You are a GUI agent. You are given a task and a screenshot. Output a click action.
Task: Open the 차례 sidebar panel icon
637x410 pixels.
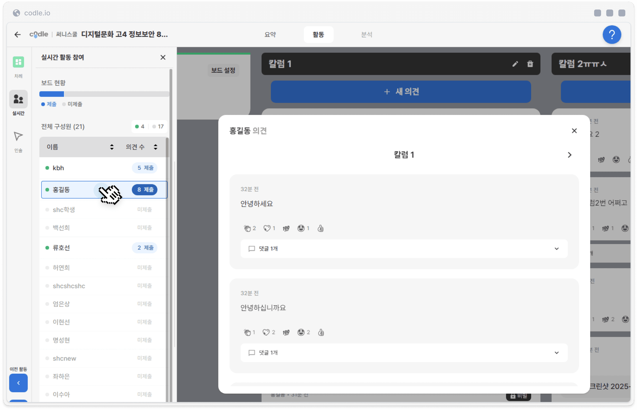(x=18, y=62)
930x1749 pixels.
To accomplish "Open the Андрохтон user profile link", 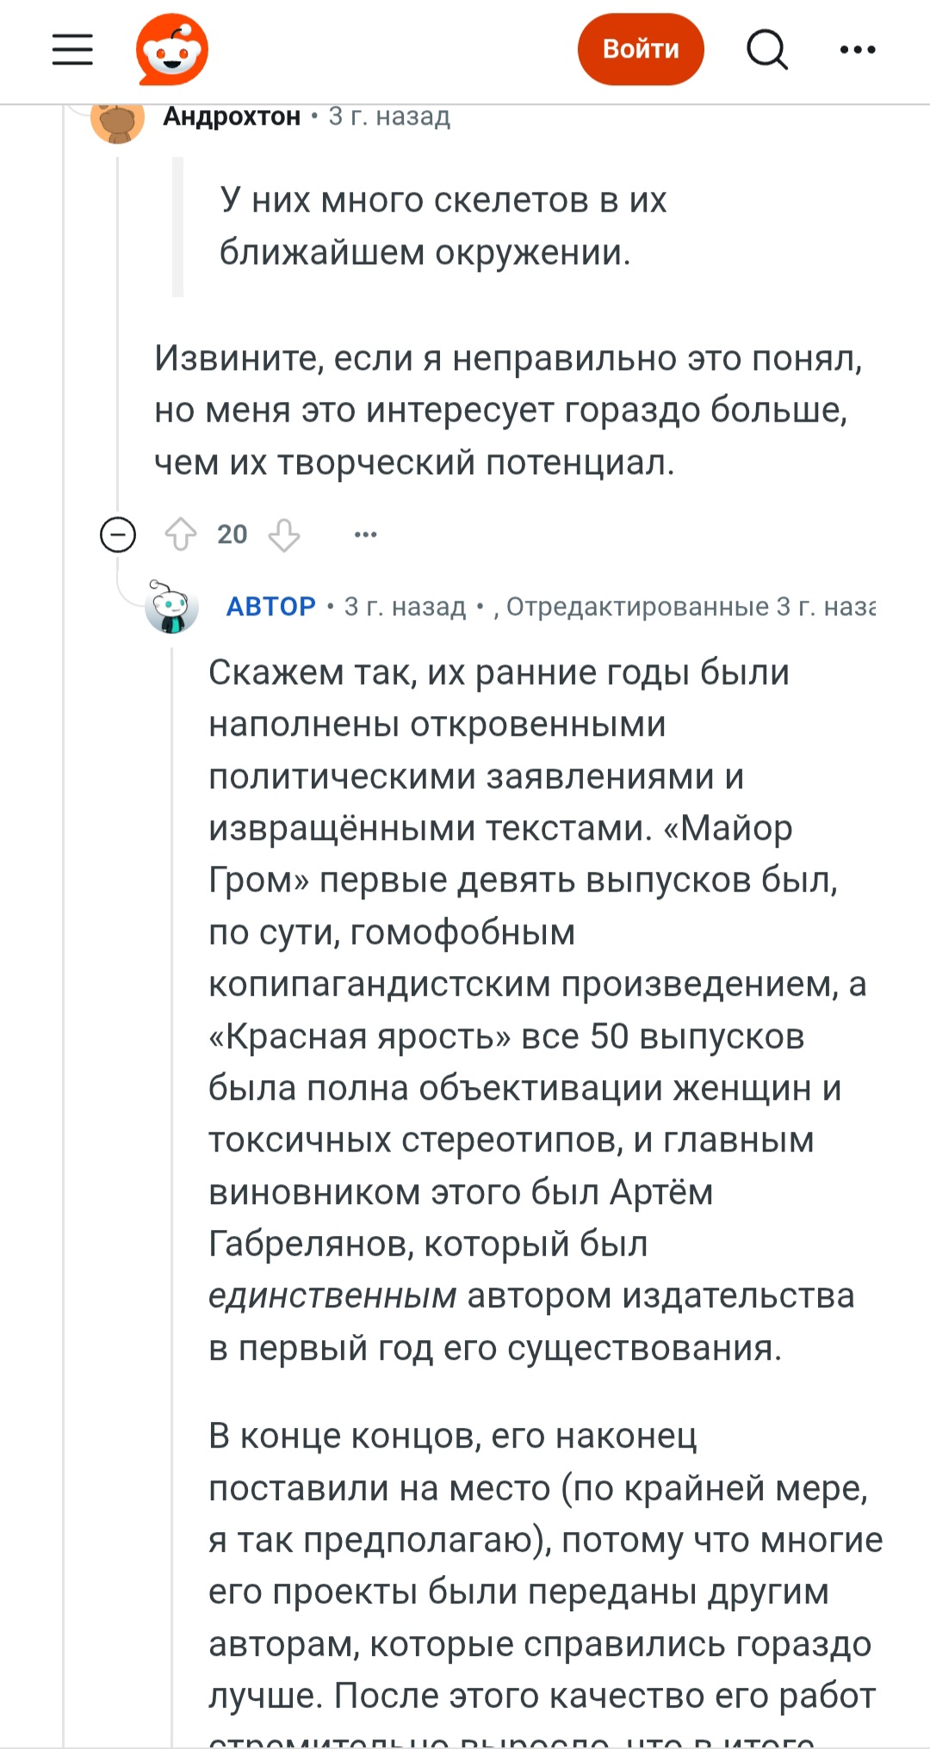I will [232, 116].
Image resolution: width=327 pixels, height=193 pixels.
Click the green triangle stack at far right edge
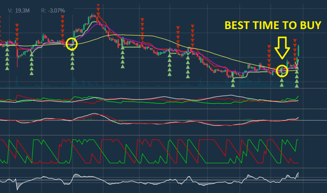[x=297, y=79]
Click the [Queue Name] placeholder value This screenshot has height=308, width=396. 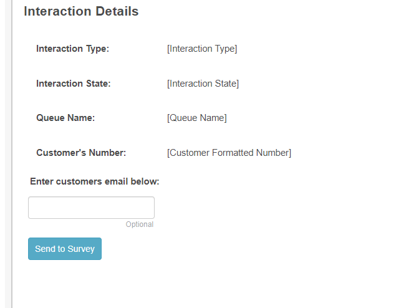click(x=196, y=118)
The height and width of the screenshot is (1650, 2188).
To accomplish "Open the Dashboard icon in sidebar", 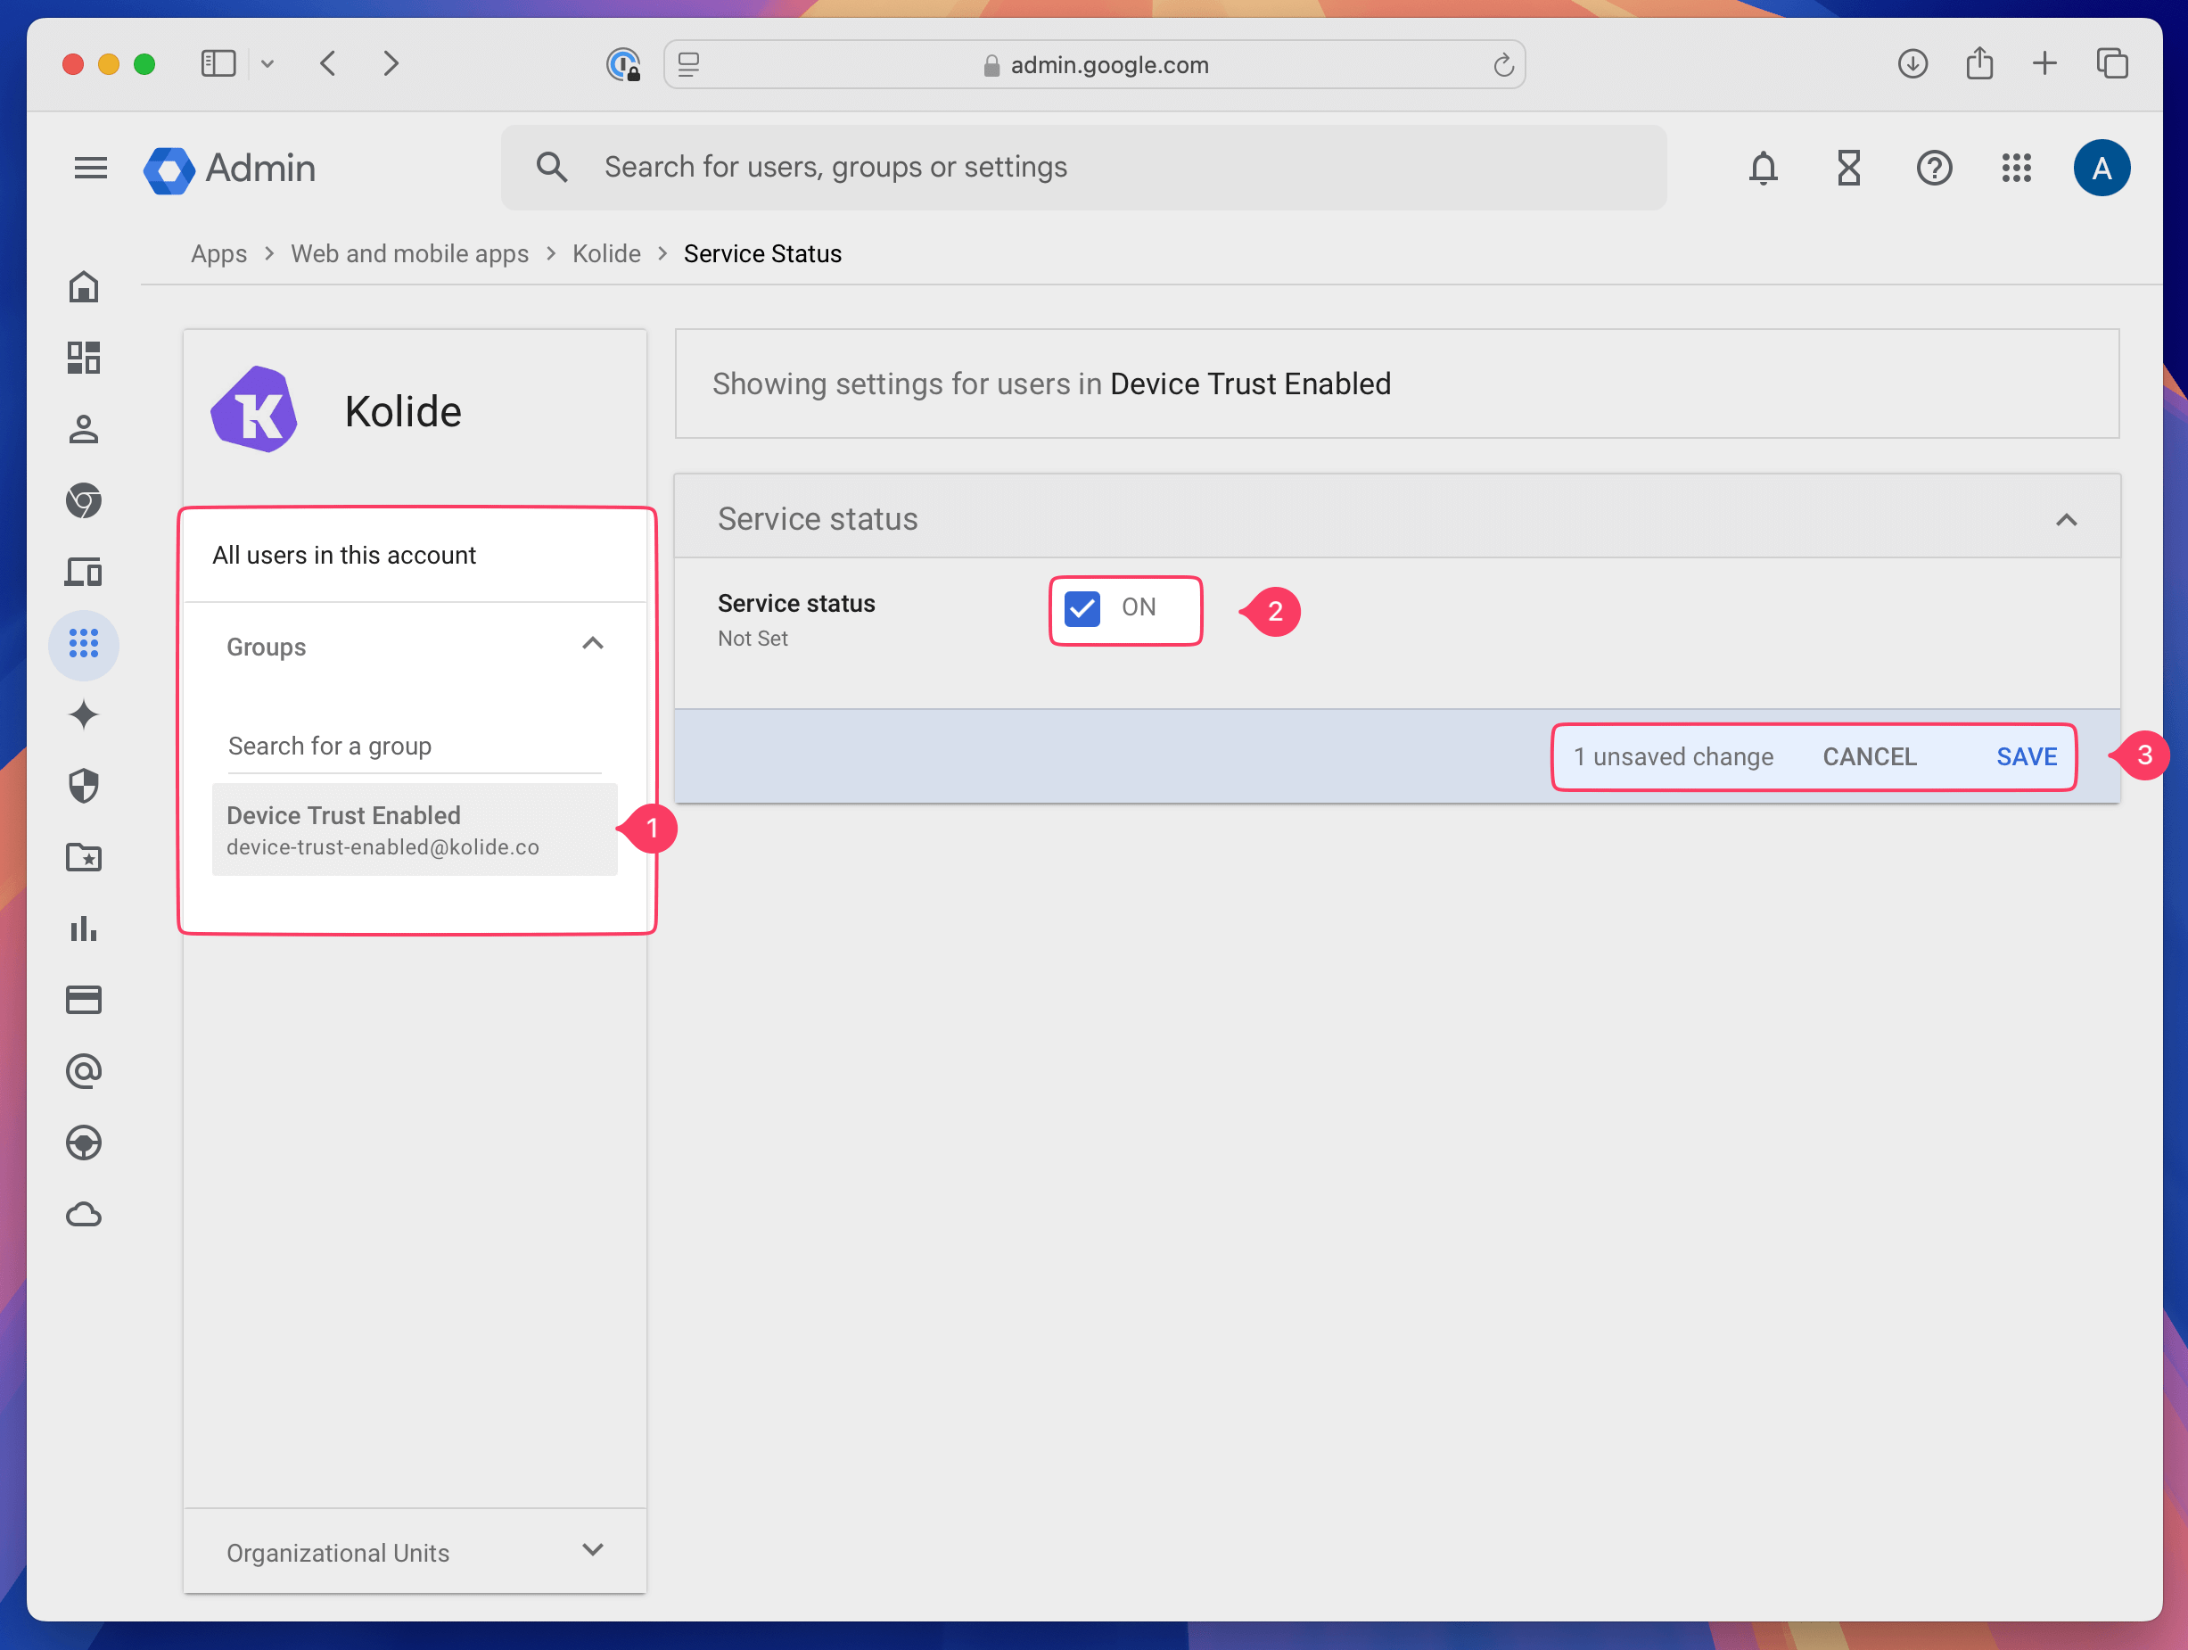I will tap(84, 358).
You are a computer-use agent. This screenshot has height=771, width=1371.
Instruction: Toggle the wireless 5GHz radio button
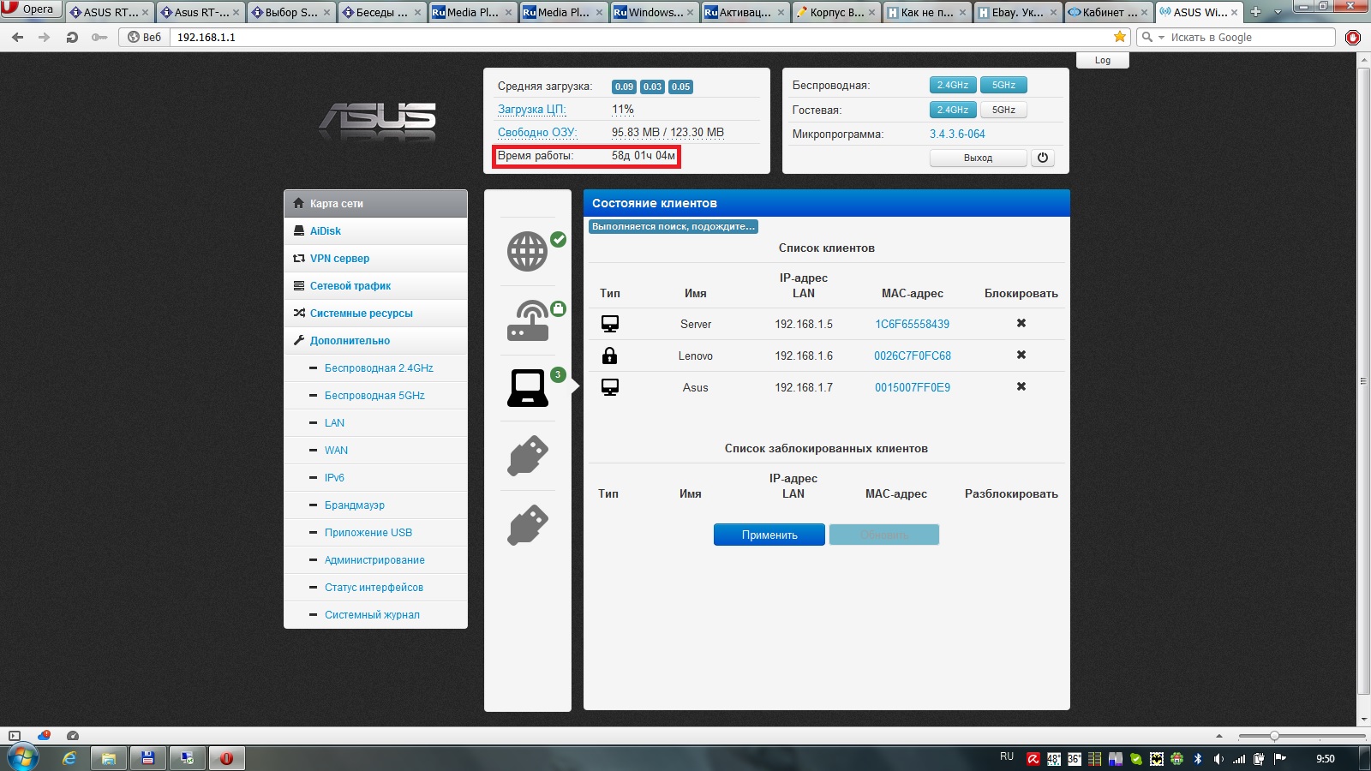tap(1003, 85)
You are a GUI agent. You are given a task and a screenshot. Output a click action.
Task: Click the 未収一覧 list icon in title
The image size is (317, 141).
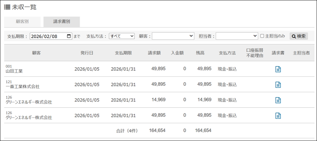click(7, 7)
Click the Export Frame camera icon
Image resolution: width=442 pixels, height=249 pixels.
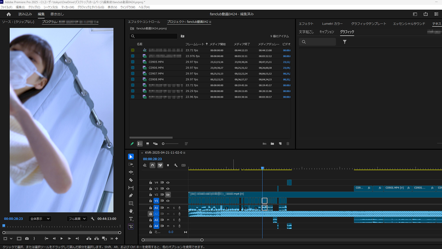pos(27,238)
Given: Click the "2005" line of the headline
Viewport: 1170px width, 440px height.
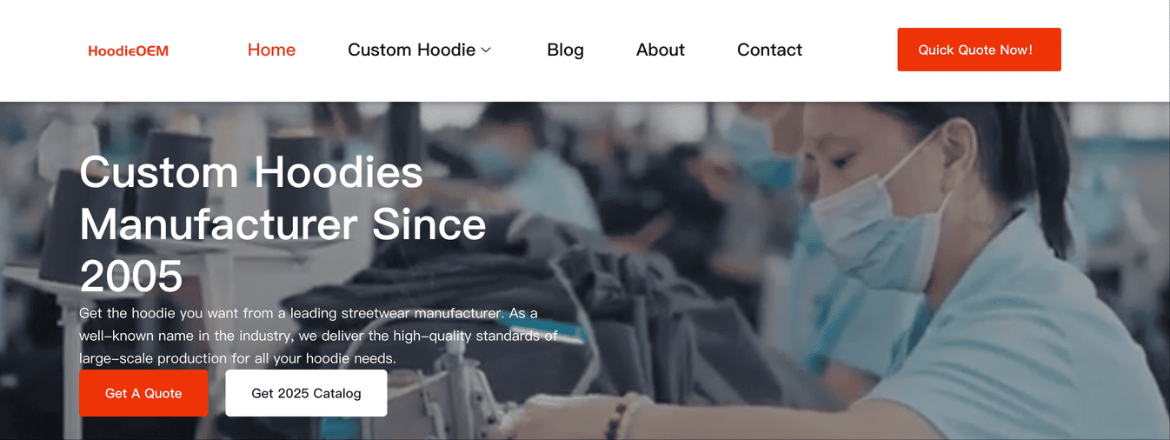Looking at the screenshot, I should [x=131, y=277].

YOUR GOAL -> Return, in full, each line above that contains the word "pixels".

COMPLETED EXERCISE ->
637x410 pixels.
930x1749 pixels.
Image resolution: width=327 pixels, height=193 pixels.
Image resolution: width=442 pixels, height=249 pixels.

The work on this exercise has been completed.